NEWS

City employee hailed as hero

Not all stories about heroes have a happy ending, but that does nothing to diminish the actions of Brad Beverly in the eyes of Korina Navarro. 

In late April, Navarro was hosting her friend, Pam, at her home in southeast Keizer. Navarro had invited Pam over to hang out after learning she wasn’t feeling well. Navarro’s concern grew as she saw Pam get off the bus near her home. 

“I noticed she was very winded. It sounded like she had been drinking, she was mumbling,” Navarro said. 

Navarro asked if she had been drinking, but Pam assured her she hadn’t. 

“She asked if I could get her a cup of coffee, so I went in to make that while she was out on the porch,” Navarro said. “While I was working on that, Pam was talking with someone on the phone. Then I looked out through the window to the porch and saw her slumped over.”

Navarro raced out of her house and grabbed Pam’s phone expecting to call 9-1-1, but it had returned to it’s locked state. Navarro went back in grabbed her phone and started dialing. The 9-1-1 dispatcher asked if Navarro could get Pam on the ground and begin CPR, but she was unable to lift Pam out of the chair. 

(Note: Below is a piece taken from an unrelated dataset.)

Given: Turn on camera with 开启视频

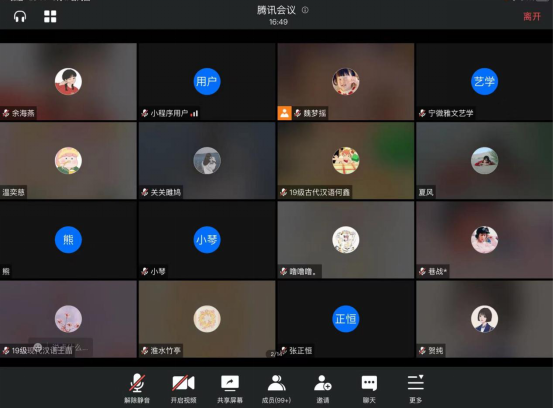Looking at the screenshot, I should pos(183,388).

About two blocks away, Keizer Public Works employee Brad Beverly, a customer service representative, was taking a meter reading at a vacant house when he heard the call for help come in over his radio. 

“Our radios pick up a fire channel and I knew I wasn’t far away,” Beverly said. “I got in my truck and drove around the corner, that’s when I could hear Korina screaming for help. I couldn’t ignore it, and I just wanted to help.”

Beverly is a veteran of the Oregon National Guard with deployments in Iraq and Kuwait as well as rescue operations in Louisiana after Hurricane Katrina, but he said it was city-required CPR training that kicked into high gear. 

“You go through the training and see the videos and you wonder if you are going to remember it all. But it was amazing how instantaneous it was, it came back,” Beverly said. 

Beverly got Pam out of the chair and began doing compression-only CPR. 

“It felt like an eternity, but the fire district medics got there and were able to hook up their compression machine,” Beverly said. 

Between Beverly’s quick response and the Keizer Fire District crew, Pam was breathing again when she was loaded into the ambulance, Navarro said. 

Navarro followed Pam to Salem Hospital and remained with her until 2 a.m. the next morning when doctors told her she had no brain activity. 

“She was this awesome down-to-earth, bohemian, loving woman,” Navarro said. 

Pam passed away not long afterward. Navarro called Beverly a week after the event to let him know what happened and to thank him for his quick action. 

Beverly said he wouldn’t change a thing, despite the final outcome.  

“I’m sorry things didn’t work out, but I did what I could and I was happy to help. I would do it again,” he said.